He came unannounced and unexpected, surprising even Inuyasha, who had been far too worried about Kagome to track suspicious scents or auras. The surprise was greater because Sesshomaru came bringing his girl with him; Rin, a child as elusive as a forest spirit.

The expression that settled on the girl’s face as she walked into Kaede’s house beside Sesshomaru was like that of someone going to her execution, but only Kagome noticed. She had never seen Rin other than happy any time she was not in danger, and slowly, her eyes moved between Sesshomaru and the child, wondering. But her thoughts were exhausted and she fell back against her cushions almost at once.

The faint thump of Kagome’s head against her pillow interrupted Sesshomaru’s first attempt to speak to Kaede – and he turned, giving in to an impulse which he rarely denied. He had always been...curious, about this woman-who-was-not-quite-Inuyasha’s. She had always seemed like a storm to him; unafraid, and beautiful in a wild way that was appealing. He desired her – quietly; and like all things that he desired but could not yet have, he watched her carefully – when he was able.
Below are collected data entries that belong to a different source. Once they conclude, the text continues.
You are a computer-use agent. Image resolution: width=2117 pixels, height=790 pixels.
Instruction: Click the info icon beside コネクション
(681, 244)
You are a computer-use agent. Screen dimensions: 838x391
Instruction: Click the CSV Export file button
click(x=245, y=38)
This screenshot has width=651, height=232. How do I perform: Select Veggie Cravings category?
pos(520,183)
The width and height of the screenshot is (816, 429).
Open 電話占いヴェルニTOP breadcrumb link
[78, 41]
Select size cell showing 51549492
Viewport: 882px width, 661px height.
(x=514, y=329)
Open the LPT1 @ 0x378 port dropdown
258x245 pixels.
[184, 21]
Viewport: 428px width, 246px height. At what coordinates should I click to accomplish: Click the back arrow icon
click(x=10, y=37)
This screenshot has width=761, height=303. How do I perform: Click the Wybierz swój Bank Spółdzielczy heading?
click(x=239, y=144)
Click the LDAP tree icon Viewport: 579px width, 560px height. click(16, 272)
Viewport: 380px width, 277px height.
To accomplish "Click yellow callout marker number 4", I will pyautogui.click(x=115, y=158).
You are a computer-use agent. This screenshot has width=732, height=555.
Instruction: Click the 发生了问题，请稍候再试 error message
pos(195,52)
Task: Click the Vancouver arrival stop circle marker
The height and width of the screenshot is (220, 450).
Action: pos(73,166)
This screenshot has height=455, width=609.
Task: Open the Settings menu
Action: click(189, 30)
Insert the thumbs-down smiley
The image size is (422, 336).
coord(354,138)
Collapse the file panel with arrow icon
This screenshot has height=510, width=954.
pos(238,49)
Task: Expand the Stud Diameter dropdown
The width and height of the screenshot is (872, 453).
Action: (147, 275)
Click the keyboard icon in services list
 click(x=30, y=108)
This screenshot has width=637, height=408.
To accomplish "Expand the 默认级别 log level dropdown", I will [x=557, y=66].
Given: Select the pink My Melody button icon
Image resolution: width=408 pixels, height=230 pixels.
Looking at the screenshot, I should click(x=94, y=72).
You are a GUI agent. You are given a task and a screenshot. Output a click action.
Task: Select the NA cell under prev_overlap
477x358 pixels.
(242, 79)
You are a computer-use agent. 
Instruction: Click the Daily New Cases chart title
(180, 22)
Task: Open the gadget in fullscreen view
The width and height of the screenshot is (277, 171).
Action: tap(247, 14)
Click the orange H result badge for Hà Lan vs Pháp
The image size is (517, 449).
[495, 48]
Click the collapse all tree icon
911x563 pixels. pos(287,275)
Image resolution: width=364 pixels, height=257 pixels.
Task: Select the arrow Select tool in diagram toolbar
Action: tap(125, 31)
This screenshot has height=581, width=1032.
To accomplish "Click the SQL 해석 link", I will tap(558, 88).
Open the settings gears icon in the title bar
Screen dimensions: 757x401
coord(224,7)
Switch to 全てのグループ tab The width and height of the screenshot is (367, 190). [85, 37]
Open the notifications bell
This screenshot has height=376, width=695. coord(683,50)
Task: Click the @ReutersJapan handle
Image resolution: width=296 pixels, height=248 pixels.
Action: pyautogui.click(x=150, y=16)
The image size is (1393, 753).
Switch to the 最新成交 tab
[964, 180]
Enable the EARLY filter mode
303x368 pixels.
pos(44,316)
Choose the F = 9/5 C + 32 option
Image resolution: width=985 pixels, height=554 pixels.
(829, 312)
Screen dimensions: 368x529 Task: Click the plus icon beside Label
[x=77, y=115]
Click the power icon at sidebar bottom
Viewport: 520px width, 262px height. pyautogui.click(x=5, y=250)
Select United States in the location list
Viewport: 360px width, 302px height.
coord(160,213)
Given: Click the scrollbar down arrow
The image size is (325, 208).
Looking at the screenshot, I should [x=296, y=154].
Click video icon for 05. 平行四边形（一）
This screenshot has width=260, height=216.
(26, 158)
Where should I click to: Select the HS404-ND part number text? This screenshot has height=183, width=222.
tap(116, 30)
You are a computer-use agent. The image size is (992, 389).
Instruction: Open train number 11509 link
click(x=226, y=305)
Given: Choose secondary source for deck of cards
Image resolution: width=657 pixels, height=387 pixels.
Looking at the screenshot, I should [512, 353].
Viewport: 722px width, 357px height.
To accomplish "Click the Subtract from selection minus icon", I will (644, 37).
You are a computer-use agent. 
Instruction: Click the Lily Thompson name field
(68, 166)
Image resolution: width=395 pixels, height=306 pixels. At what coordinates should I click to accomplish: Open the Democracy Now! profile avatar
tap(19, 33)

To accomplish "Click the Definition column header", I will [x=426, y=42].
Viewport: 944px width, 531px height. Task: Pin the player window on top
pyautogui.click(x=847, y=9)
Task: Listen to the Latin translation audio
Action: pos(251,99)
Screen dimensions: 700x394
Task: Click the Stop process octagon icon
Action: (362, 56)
Looking at her in that moment of distraction, Sesshomaru found himself confused, and almost angry. Her skin pale as wax, her eyes hollow, black circles beneath them, her hair thin and unkempt -

He found himself suddenly alone in the middle of the room as the others back away from a swell of power he was completely unaware of. Kagome opened her eyes, feeling the surge of youki, and her doing at that moment was unexpected enough that she caught a moment of unguarded expression on Sesshomaru’s face...a fierce protectiveness, a terrible desire...and a more terrible anger.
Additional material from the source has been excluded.